Soixante ans après les accords d’Evian du 18 mars 1962 et la fin de la guerre d’Algérie, Ouest-France publie un hors-série exceptionnel, France et Algérie : comprendre l’histoire, apaiser les mémoires. L’occasion de revenir sur l’histoire commune des deux pays. Dans cet article, nous revenons sur l’exode des harkis et des pieds noirs après l’indépendance de l’État algérien.
Début 1962, personne ne pense que l’indépendance de l’Algérie puisse signifier l’exode quasi total et définitif d’une communauté d’un million de personnes, souvent enracinée dans le pays depuis plusieurs générations.Le slogan nationaliste algérien « la valise ou le cercueil » semble dater de l’immédiat après la Seconde Guerre mondiale.
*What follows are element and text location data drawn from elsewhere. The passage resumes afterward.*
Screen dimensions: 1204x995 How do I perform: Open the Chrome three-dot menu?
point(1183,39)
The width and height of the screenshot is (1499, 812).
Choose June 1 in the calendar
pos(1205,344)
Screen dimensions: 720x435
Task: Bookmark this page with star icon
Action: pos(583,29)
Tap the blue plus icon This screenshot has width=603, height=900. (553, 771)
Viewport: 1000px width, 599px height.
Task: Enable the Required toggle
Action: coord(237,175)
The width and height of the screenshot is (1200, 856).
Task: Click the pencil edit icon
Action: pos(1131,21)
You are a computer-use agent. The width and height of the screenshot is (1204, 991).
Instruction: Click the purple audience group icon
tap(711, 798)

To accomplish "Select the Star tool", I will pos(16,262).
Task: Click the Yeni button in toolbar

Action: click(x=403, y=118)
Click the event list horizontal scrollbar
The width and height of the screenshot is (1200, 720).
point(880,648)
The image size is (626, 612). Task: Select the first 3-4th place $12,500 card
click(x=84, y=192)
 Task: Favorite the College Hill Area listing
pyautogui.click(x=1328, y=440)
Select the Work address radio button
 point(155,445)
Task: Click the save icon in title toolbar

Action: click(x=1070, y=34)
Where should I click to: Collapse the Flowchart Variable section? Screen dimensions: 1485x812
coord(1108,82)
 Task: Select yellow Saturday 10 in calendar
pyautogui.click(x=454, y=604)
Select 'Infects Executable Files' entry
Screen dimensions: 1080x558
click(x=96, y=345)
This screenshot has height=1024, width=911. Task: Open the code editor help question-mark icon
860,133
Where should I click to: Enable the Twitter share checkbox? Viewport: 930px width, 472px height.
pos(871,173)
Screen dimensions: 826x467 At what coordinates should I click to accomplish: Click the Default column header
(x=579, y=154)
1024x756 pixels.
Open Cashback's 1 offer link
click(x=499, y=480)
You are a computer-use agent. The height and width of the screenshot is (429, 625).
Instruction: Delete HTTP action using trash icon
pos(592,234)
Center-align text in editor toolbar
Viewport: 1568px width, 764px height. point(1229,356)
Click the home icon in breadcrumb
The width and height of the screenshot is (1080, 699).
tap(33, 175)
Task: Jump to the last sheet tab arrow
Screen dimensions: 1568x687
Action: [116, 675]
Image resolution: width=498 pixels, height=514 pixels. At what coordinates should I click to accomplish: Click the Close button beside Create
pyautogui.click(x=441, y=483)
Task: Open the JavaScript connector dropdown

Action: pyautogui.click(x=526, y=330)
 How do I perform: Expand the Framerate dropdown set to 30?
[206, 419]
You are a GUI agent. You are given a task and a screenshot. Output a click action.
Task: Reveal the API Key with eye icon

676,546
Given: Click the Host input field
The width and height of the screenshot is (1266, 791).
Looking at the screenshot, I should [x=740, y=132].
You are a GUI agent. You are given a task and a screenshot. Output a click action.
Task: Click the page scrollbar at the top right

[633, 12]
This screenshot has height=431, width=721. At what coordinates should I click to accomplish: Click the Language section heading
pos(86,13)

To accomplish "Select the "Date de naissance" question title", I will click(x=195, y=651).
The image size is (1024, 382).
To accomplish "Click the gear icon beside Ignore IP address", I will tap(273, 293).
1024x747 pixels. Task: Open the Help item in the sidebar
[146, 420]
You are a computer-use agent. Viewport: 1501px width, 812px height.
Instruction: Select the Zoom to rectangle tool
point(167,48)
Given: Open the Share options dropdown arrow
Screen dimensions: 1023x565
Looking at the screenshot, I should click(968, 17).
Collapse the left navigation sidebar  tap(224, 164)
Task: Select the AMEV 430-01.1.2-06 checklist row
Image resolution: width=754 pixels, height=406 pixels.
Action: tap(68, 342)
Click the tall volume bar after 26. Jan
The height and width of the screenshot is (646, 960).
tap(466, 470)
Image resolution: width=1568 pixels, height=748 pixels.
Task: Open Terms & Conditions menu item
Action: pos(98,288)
Il figure, fin 1946, tel un faire-part entouré d’un liséré noir sur la couverture d’un ouvrage du journaliste Paul Reboux s’interrogeant sur la pérennité de la présence française en Afrique du Nord.
À l’époque, la communauté française d’Algérie considère cette éventualité comme inimaginable. Elle n’envisage pas de renoncer à une terre où, depuis plusieurs générations, se sont développés une culture et des modes de vie constitués d’apports essentiellement méditerranéens, Espagnols, Italiens, Maltais, Mahonnais ayant façonné une langue, une cuisine, des pratiques religieuses et des us et coutumes dont personne n’imagine la disparition. Pas plus que ne veulent envisager leur départ, les descendants de Français de Métropole installés en Algérie après avoir fui la misère des villes ou de certaines zones rurales, essentiellement au sud de la Loire ou en Alsace-Lorraine. Dans ce dernier cas, au contraire de ce que l’on croit parfois, plus souvent avant 1870 que pour échapper à la domination allemande après la défaite.